Wes Craven was on a losing streak in 1996. Though films like Vampire in Brooklyn, New Nightmare, The People Under the Stairs and even Shocker have developed appreciative cults in the intervening decades, when Scream was announced, many thought it was going to be another enjoyable yet faint echo of former greatness. Instead, it became a galvanizing moment not just for Craven, but for Drew Barrymore (who was in the midst of her own reclamation from her tabloid punching bag era), and especially for a moribund slasher genre in bad need of this jolt. With a script by newcomer Kevin Williamson (he had completed the script for his Lois Duncan-esque Teaching Mrs. Tingle by 1996 but it wouldn’t be produced until 1999) heavy on self-awareness, the lingering influence of Scream is a metatextual approach to genre fiction that’s a lot harder to pull off than Scream made it seem. It was more than an in-joke for genre fans; in other words, it was a film in love with slashers, in love with the audience for slashers, and in its first sequel — greenlit before the first film even left the theaters — it achieved what is very nearly a level of Greek tragedy in the cyclical trials of series hero Sydney Prescott (Neve Campbell). What if it’s her fate to be the avatar for this series of horror events? Caught in a repeating cycle of abuse and suffering at the hands of a masked killer that is essentially the manifestation of masculine sexual interest.

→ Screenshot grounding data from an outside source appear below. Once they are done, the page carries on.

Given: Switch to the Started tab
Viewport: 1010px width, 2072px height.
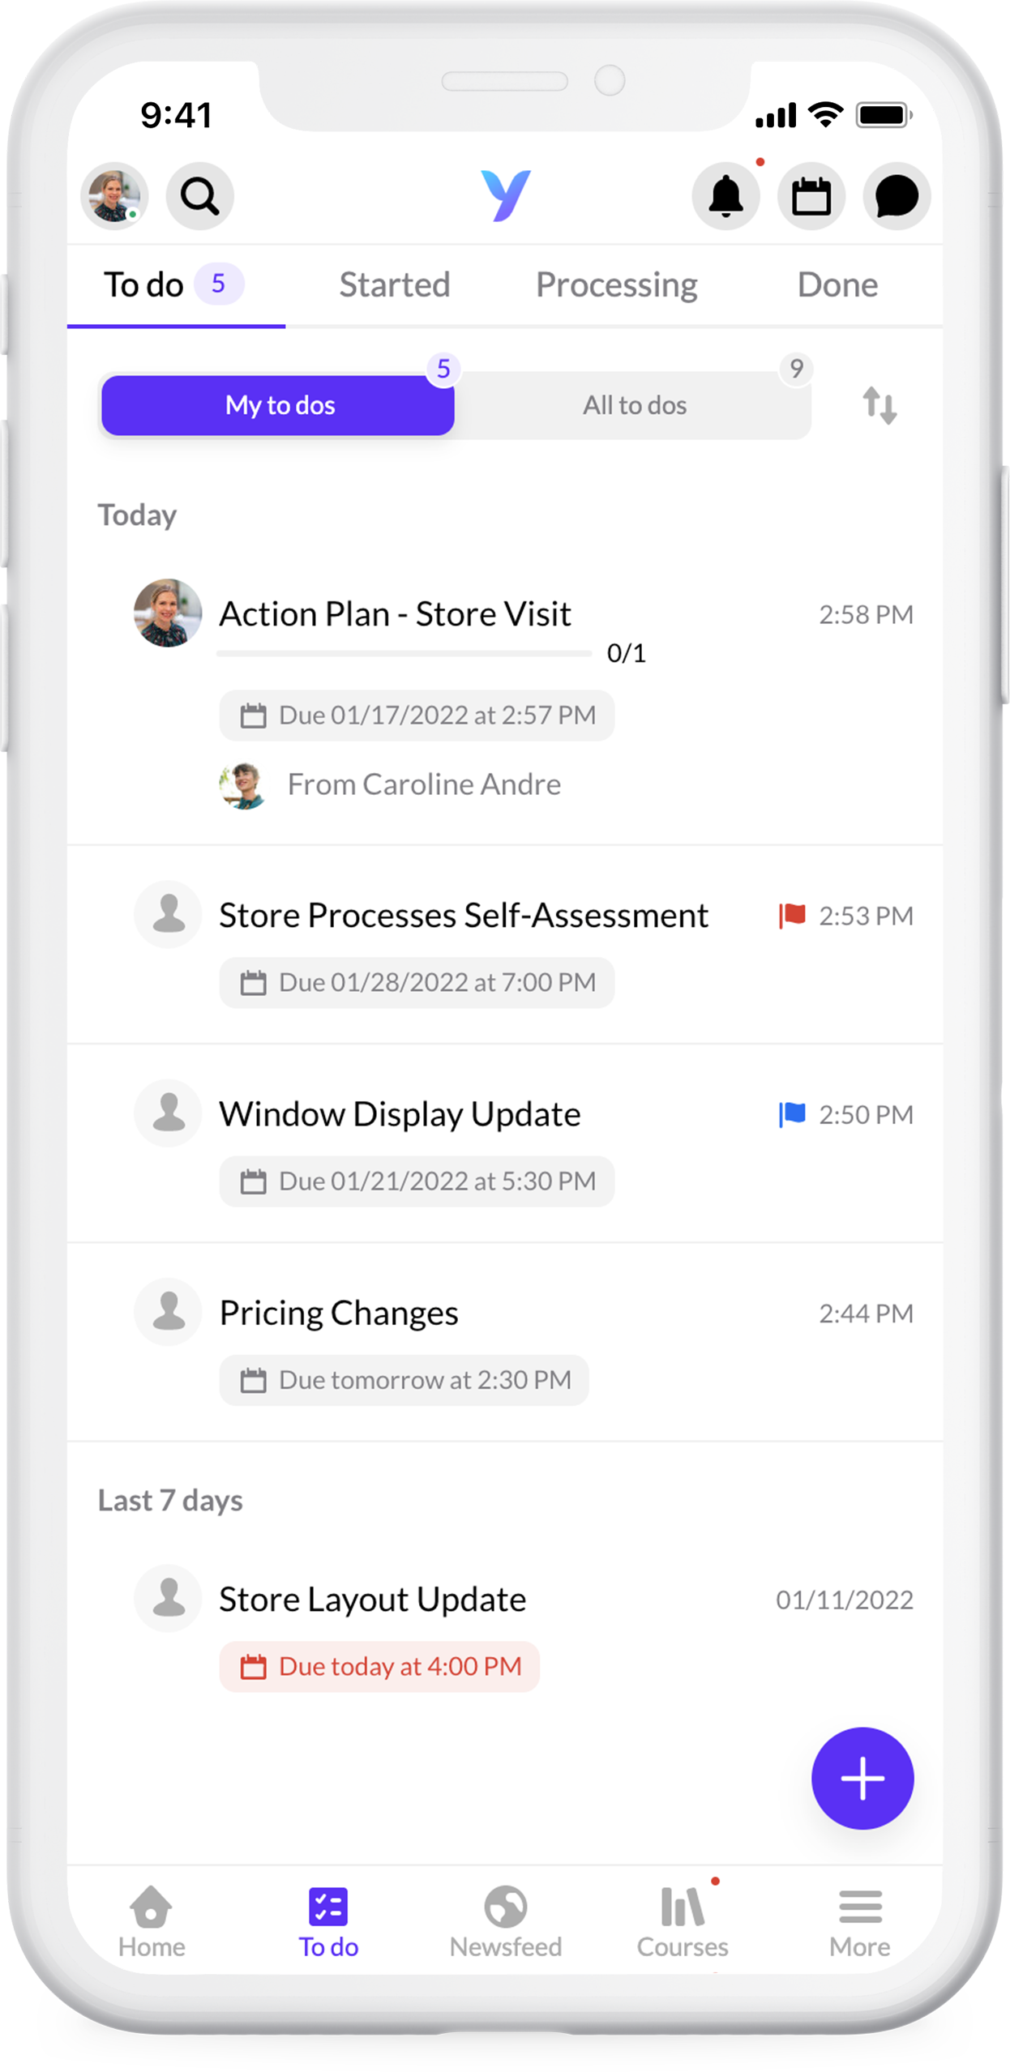Looking at the screenshot, I should point(394,285).
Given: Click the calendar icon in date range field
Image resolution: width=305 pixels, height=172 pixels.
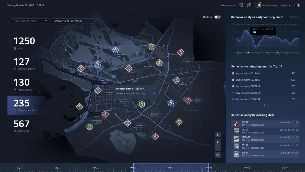Looking at the screenshot, I should click(96, 21).
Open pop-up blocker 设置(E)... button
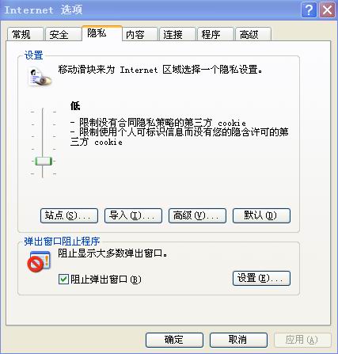 point(261,278)

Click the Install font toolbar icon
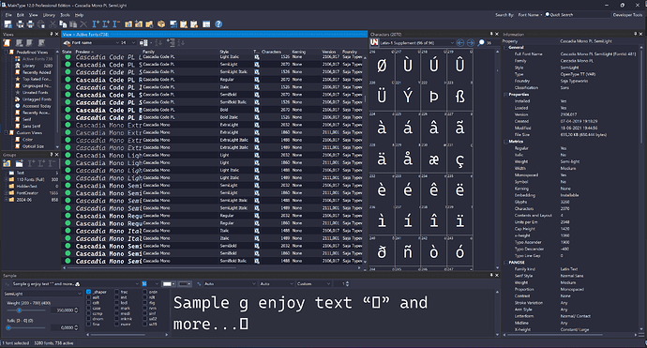point(96,24)
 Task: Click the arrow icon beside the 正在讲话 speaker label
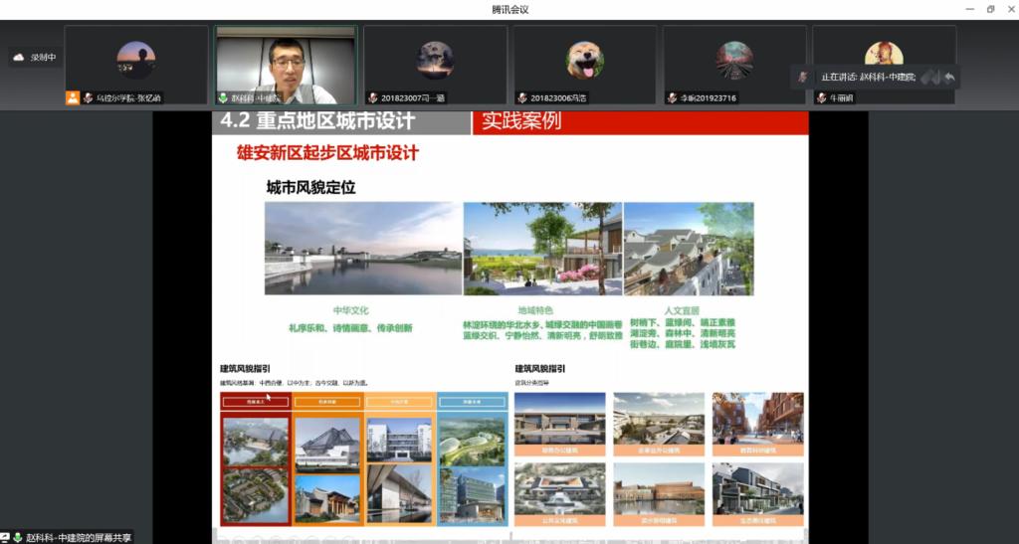[x=949, y=78]
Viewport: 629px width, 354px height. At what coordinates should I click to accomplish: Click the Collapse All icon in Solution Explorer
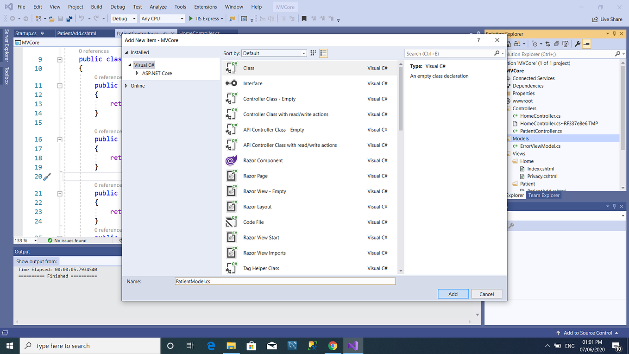558,44
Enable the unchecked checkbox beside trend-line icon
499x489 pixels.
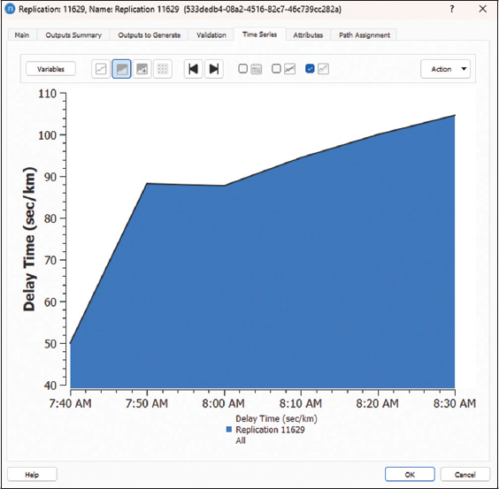276,68
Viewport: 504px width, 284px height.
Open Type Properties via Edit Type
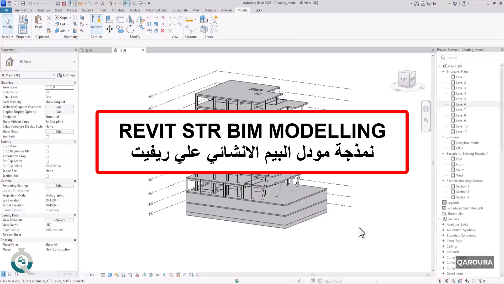tap(66, 75)
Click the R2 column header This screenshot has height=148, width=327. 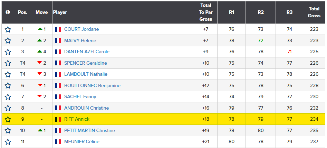coord(261,12)
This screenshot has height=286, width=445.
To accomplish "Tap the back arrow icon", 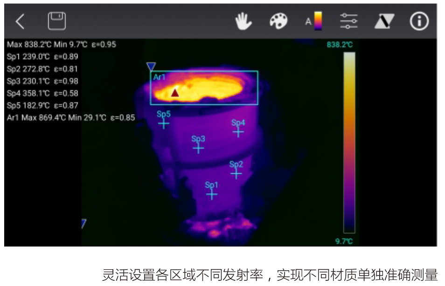I will [x=20, y=21].
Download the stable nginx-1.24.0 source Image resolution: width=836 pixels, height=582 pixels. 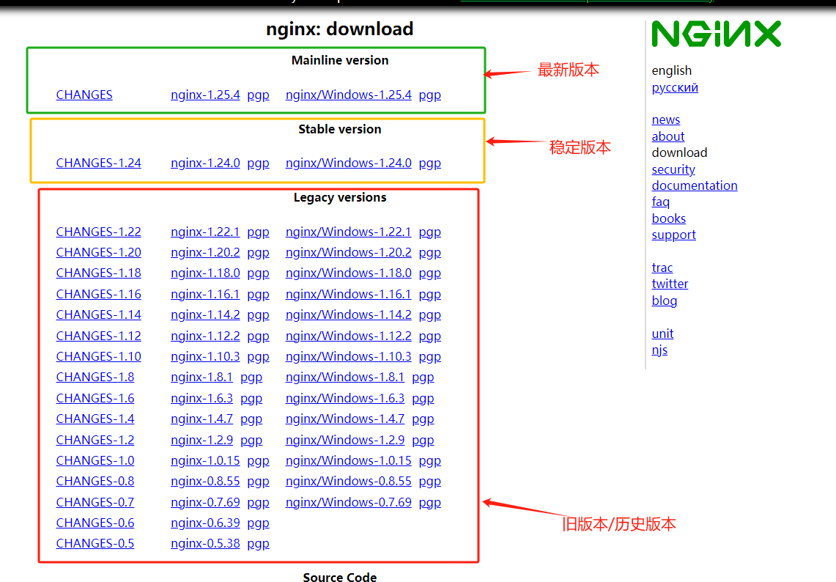pyautogui.click(x=205, y=163)
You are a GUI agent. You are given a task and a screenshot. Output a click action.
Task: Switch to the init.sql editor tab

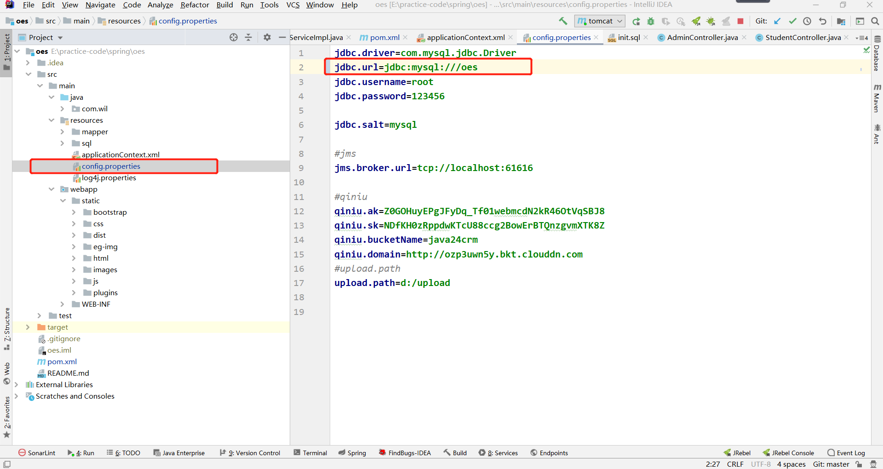pyautogui.click(x=628, y=38)
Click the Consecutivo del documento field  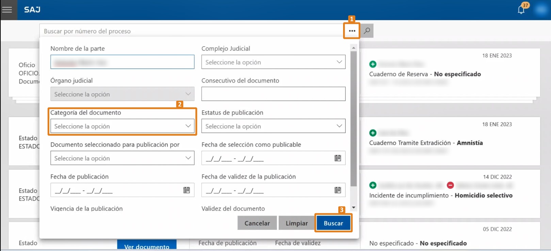tap(273, 94)
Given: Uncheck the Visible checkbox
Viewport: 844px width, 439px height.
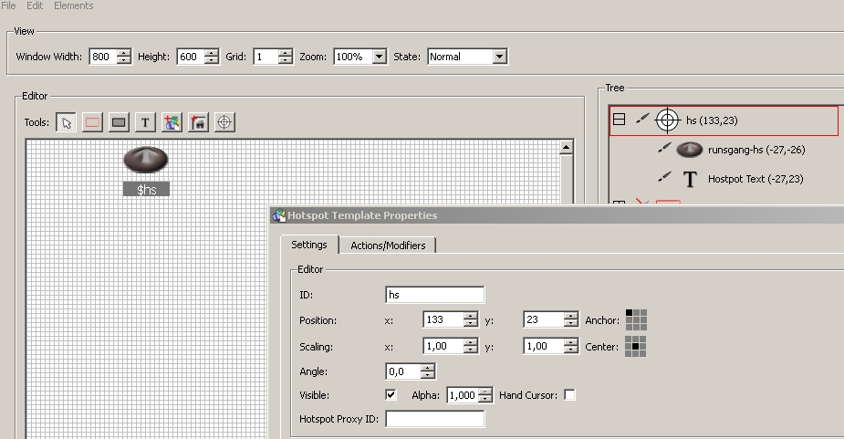Looking at the screenshot, I should 391,395.
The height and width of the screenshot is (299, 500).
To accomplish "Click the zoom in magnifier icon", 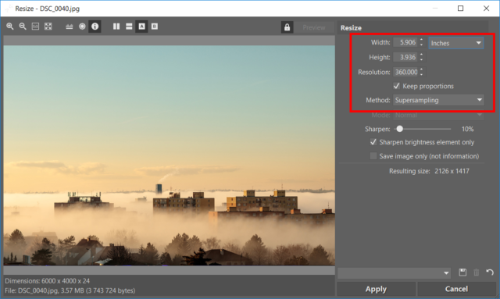I will tap(10, 27).
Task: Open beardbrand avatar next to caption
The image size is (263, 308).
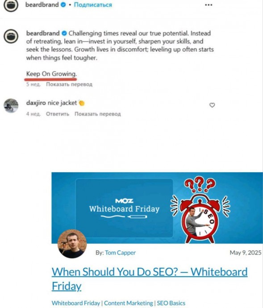Action: point(11,36)
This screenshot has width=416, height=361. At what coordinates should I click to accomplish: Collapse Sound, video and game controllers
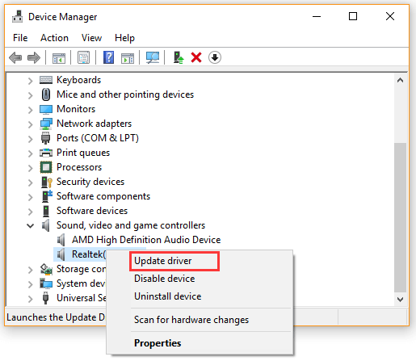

Yeah, it’s brilliant — so good that it introduced a new monster into the horror pantheon that is less a personality than an idea of common, collective menace. When this series is good, it’s all-time good. In this lead-up to the new film (from Matt Bettinelli-Olpin and Tyler Gillett, the team behind the fantastic Ready or Not), here’s a quick rundown of the first four films in the Scream saga – all directed by Wes Craven and, taken as a whole, comprising a series of pictures that changed the landscape.

1

'Scream' (1996)

Scream
Photo: Everett Collection

The first ten minutes of this film are incredible: a clockwork escalation of tension using familiar elements (a telephone, a pan of Jiffy Pop, a glass house) that culminates in a nightmare scenario where a high school kid (Barrymore) can’t call out to her parents and then her parents, answering a phone call, can hear her being murdered, but can’t help her either. It’s existentially cruel — frightening because it’s a young woman in peril, trapped in a gaze that objectifies her hair (a series obsession) and beauty while robbing her first of her appropriate object choice (her boyfriend taped to a chair), then her agency in choosing a new suitor. Its vision of high school is of a boilerpot of sexual frustration and sublimation. Video store clerk film geek (in a film produced by the same company that nursed proto-video store film geek Quentin Tarantino), Randy (Jamie Kennedy) famously sets out the “rules” of the slasher movie, betraying some awareness that he and his buddies appear to be stuck in one but even armed with knowledge, without the power to affect any kind of meaningful change in their respective outcomes.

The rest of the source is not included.